## WHAT TO DO
Write out the listing in full, matching it word for word.

## INFORMATION PROVIDED
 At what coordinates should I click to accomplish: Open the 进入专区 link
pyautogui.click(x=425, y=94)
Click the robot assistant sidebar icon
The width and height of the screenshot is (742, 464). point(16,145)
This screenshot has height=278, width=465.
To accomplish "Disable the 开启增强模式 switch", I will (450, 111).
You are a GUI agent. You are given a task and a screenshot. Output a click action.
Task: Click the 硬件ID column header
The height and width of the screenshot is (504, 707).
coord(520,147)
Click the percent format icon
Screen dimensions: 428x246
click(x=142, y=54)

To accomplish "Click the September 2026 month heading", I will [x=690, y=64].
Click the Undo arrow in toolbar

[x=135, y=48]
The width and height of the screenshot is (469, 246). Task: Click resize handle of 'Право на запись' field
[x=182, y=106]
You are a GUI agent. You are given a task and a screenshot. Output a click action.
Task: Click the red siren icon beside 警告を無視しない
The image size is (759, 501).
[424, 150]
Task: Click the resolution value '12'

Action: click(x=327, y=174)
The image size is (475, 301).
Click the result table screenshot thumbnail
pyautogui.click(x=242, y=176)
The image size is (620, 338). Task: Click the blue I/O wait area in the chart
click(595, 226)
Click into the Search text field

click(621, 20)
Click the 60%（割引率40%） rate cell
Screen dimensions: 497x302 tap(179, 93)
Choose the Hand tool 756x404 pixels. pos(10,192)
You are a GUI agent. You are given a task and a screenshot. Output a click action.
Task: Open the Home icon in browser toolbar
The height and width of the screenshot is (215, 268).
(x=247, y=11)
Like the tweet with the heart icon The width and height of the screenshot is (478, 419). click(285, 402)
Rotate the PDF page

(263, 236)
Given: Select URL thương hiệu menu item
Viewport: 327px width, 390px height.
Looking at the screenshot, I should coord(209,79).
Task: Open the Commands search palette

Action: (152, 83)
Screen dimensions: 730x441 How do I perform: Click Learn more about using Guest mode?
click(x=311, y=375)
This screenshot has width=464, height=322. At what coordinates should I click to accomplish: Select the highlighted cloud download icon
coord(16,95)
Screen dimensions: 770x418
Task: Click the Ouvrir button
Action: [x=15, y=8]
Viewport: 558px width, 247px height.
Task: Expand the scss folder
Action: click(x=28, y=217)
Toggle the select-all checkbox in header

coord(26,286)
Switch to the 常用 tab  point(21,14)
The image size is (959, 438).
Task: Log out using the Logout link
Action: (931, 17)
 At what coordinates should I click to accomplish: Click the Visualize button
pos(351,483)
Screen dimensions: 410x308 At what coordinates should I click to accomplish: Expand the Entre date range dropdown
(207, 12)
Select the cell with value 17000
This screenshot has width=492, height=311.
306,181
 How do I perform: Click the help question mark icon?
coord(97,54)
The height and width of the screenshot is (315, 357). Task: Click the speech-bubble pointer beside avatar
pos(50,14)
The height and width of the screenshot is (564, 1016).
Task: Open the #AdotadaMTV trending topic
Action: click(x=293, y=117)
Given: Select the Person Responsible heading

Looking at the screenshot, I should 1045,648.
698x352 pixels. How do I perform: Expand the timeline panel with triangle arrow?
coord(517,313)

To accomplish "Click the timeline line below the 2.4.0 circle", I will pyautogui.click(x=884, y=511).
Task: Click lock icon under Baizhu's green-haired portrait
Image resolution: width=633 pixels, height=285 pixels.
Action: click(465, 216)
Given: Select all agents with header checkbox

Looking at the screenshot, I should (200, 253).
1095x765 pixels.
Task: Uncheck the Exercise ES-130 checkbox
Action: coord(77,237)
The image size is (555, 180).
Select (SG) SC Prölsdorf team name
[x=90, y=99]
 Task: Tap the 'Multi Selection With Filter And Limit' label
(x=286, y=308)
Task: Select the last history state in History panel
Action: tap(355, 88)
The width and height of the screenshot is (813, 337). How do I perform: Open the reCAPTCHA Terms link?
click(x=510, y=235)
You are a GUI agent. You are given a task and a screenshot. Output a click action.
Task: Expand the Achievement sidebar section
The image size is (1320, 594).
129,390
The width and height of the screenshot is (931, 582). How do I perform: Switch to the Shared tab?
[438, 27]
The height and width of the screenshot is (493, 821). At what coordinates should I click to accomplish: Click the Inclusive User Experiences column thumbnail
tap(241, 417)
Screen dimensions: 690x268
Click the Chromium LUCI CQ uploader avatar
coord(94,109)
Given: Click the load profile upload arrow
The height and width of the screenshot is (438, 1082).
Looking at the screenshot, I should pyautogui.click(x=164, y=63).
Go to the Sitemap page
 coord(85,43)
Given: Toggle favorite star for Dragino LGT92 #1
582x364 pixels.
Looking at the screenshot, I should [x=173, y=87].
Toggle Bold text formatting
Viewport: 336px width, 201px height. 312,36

## ANSWER FOR THIS EXERCISE
 At what coordinates should I click to accomplish: Open the 进入专区 link
pyautogui.click(x=425, y=94)
Click the robot assistant sidebar icon
The width and height of the screenshot is (742, 464). point(16,145)
This screenshot has height=278, width=465.
To accomplish "Disable the 开启增强模式 switch", I will (450, 111).
You are a GUI agent. You are given a task and a screenshot. Output a click action.
Task: Click the 硬件ID column header
The height and width of the screenshot is (504, 707).
coord(520,147)
Click the percent format icon
Screen dimensions: 428x246
click(x=142, y=54)

To accomplish "Click the September 2026 month heading", I will [x=690, y=64].
Click the Undo arrow in toolbar

[x=135, y=48]
The width and height of the screenshot is (469, 246). Task: Click resize handle of 'Право на запись' field
[x=182, y=106]
You are a GUI agent. You are given a task and a screenshot. Output a click action.
Task: Click the red siren icon beside 警告を無視しない
The image size is (759, 501).
[424, 150]
Task: Click the resolution value '12'

Action: click(x=327, y=174)
The image size is (475, 301).
Click the result table screenshot thumbnail
pyautogui.click(x=242, y=176)
The image size is (620, 338). Task: Click the blue I/O wait area in the chart
click(595, 226)
Click into the Search text field

click(621, 20)
Click the 60%（割引率40%） rate cell
Screen dimensions: 497x302 tap(179, 93)
Choose the Hand tool 756x404 pixels. pos(10,192)
You are a GUI agent. You are given a task and a screenshot. Output a click action.
Task: Open the Home icon in browser toolbar
The height and width of the screenshot is (215, 268).
(x=247, y=11)
Like the tweet with the heart icon The width and height of the screenshot is (478, 419). click(285, 402)
Rotate the PDF page

(263, 236)
Given: Select URL thương hiệu menu item
Viewport: 327px width, 390px height.
Looking at the screenshot, I should coord(209,79).
Task: Open the Commands search palette

Action: (152, 83)
Screen dimensions: 730x441 How do I perform: Click Learn more about using Guest mode?
click(x=311, y=375)
This screenshot has width=464, height=322. At what coordinates should I click to accomplish: Select the highlighted cloud download icon
coord(16,95)
Screen dimensions: 770x418
Task: Click the Ouvrir button
Action: [x=15, y=8]
Viewport: 558px width, 247px height.
Task: Expand the scss folder
Action: click(x=28, y=217)
Toggle the select-all checkbox in header

coord(26,286)
Switch to the 常用 tab  point(21,14)
The image size is (959, 438).
Task: Log out using the Logout link
Action: (931, 17)
 At what coordinates should I click to accomplish: Click the Visualize button
pos(351,483)
Screen dimensions: 410x308 At what coordinates should I click to accomplish: Expand the Entre date range dropdown
(207, 12)
Select the cell with value 17000
This screenshot has width=492, height=311.
306,181
 How do I perform: Click the help question mark icon?
coord(97,54)
The height and width of the screenshot is (315, 357). Task: Click the speech-bubble pointer beside avatar
pos(50,14)
The height and width of the screenshot is (564, 1016).
Task: Open the #AdotadaMTV trending topic
Action: click(x=293, y=117)
Given: Select the Person Responsible heading

Looking at the screenshot, I should 1045,648.
698x352 pixels. How do I perform: Expand the timeline panel with triangle arrow?
coord(517,313)

To accomplish "Click the timeline line below the 2.4.0 circle", I will pyautogui.click(x=884, y=511).
Task: Click lock icon under Baizhu's green-haired portrait
Image resolution: width=633 pixels, height=285 pixels.
Action: click(465, 216)
Given: Select all agents with header checkbox

Looking at the screenshot, I should (200, 253).
1095x765 pixels.
Task: Uncheck the Exercise ES-130 checkbox
Action: coord(77,237)
The image size is (555, 180).
Select (SG) SC Prölsdorf team name
[x=90, y=99]
 Task: Tap the 'Multi Selection With Filter And Limit' label
(x=286, y=308)
Task: Select the last history state in History panel
Action: tap(355, 88)
The width and height of the screenshot is (813, 337). How do I perform: Open the reCAPTCHA Terms link?
click(x=510, y=235)
You are a GUI agent. You are given a task and a screenshot. Output a click action.
Task: Expand the Achievement sidebar section
The image size is (1320, 594).
129,390
The width and height of the screenshot is (931, 582). How do I perform: Switch to the Shared tab?
[438, 27]
The height and width of the screenshot is (493, 821). At what coordinates should I click to accomplish: Click the Inclusive User Experiences column thumbnail
tap(241, 417)
Screen dimensions: 690x268
Click the Chromium LUCI CQ uploader avatar
coord(94,109)
Given: Click the load profile upload arrow
The height and width of the screenshot is (438, 1082).
Looking at the screenshot, I should pyautogui.click(x=164, y=63).
Go to the Sitemap page
 coord(85,43)
Given: Toggle favorite star for Dragino LGT92 #1
582x364 pixels.
Looking at the screenshot, I should [x=173, y=87].
Toggle Bold text formatting
Viewport: 336px width, 201px height. 312,36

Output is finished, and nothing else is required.